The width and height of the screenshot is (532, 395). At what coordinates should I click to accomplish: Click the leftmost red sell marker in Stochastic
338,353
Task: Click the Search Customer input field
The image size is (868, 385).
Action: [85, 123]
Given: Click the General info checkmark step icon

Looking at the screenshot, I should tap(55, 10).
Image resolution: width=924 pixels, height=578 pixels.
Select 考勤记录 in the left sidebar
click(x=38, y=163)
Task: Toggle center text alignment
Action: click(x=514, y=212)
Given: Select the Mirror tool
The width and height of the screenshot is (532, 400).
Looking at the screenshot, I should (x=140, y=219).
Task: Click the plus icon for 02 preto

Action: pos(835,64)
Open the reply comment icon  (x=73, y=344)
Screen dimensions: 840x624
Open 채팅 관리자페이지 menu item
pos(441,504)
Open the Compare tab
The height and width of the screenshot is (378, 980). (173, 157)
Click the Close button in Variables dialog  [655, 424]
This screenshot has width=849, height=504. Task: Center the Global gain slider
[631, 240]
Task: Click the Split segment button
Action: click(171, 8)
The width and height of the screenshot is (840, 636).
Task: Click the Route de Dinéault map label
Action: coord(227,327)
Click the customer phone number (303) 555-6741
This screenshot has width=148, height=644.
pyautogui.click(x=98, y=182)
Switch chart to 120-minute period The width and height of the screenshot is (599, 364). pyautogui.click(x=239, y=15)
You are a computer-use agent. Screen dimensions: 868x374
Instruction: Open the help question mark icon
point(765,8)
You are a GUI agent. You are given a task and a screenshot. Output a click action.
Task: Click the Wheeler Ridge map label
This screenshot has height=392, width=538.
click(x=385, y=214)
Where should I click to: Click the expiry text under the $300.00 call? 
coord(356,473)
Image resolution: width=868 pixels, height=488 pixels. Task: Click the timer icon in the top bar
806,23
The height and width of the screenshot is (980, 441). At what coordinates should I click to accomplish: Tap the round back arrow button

━━━━

TASK BRIEF:
Some lines in the records above contain "agent". Count them and give the number only.

REPLY:
2